Sono ormai pochissime le limonaie operative e proprio per questo il loro recupero storico ambientale ai fini culturale e didattico assume un significato profondo di rispetto ed omaggio alla storia di un popolo.
La coltura dell’ulivo rappresenta l’altra faccia della realtà agricola e sociale gardesana, si intreccia indissolubilmente con la storia e la cultura della popolazione locale e ne è immagine che ha caratterizzato anni di comunicazione turistica.
La coltivazione dell’ulivo ha subito negli ultimi decenni una graduale e significativa riduzione di superficie, ha rischiato di vedersi ridotta ad attività della memoria – come è accaduto per i limoni – ma, fortunatamente, è riuscita meritatamente ad imboccare la via del prodotto di eccellenza aprendo la strada ad un mercato ridotto nelle quantità ma sostenibile.
Testimonianze dunque, i limoni e gli ulivi, di un’antica floridezza e di una civiltà contadina che, con l’operosità ed il sacrificio, seppe fare della loro coltura una vera e propria arte.
Quest’introduzione per portare voce alla nostra amarezza nell’assistere:
1) allo stato di abbandono della limonaia in Piazzale S. d’Acquisto, a ridosso del centro storico di Maderno.

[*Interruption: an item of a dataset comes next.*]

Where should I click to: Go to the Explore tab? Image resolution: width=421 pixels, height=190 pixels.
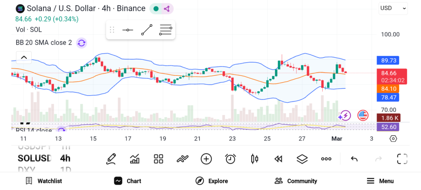tap(211, 181)
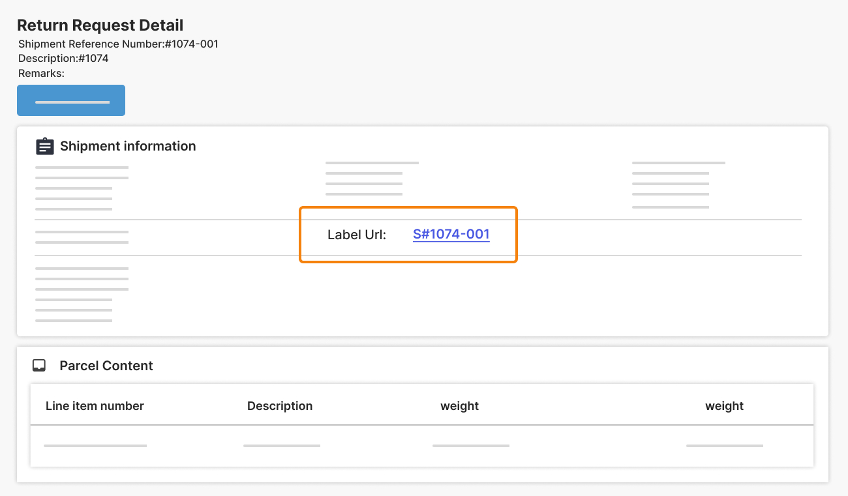Select the row's line item number cell
This screenshot has width=848, height=496.
(x=95, y=446)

Se in un primo momento abbiamo gioito nell’apprendere dell’intervento di recupero e restauro conservativo, nel sapere di una parte del patrimonio culturale ed architettonico del nostro paese riportata “a disposizione di tutti”, in un secondo momento abbiamo dovuto osservare l’andamento altalenante dei lavori, la sofferenza procurata ad alcune piante lasciate per settimane a ridaci scoperte ed ora, a lavori ultimati ormai da mesi, ad assegnazione di gestione sancita con un provvedimento del settembre 2022 e con una bella rete di chiusura che finisce per invalidare la rimozione di quella prima esistente, guardiamo con profonda tristezza a come l’intera struttura sia totalmente trascurata.
2) alla mancanza di cura e attenzione verso il patrimonio olivicolo del Comune, che, ricordiamo, è storia ed espressione non solo di coloro che ancora credono ed investono in questa coltura ma di chiunque abbia a cuore le tradizioni e le radici del proprio paese.
Assegnato in gestione per intero (circa 1300 alberi) a titolo gratuito per ben otto anni, con l’intento, si legge nel bando, di “valorizzare il patrimonio della collettività rappresentato dagli oliveti insistenti sui terreni di proprietà comunale …” e di promuovere la “conservazione, la cura e la valorizzazione del patrimonio collettivo, finalizzato al futuro raggiungimento della qualifica di DOP”, aggiungendo che “A tal fine si rende necessaria una maggior produzione d’olio ed il mantenimento di un costante quantitativo”, di fatto, in quest’ultima stagione, caratterizzata tra l’altro da un’ottima produzione, non è stato nemmeno interessato dalla raccolta.
Buona parte delle olive sono state lasciate in pianta o, peggio, in terra a marcire.
Un’offesa al nostro sentirci parte di un territorio e a chi, come i nostri papà o i nostri nonni, saliva in pianta dall’alba al tramonto col solo aiuto delle mani e del “grümial” e non dimenticava di raccogliere, carponi, ogni oliva che cadeva a terra perché nessuna andasse sprecata.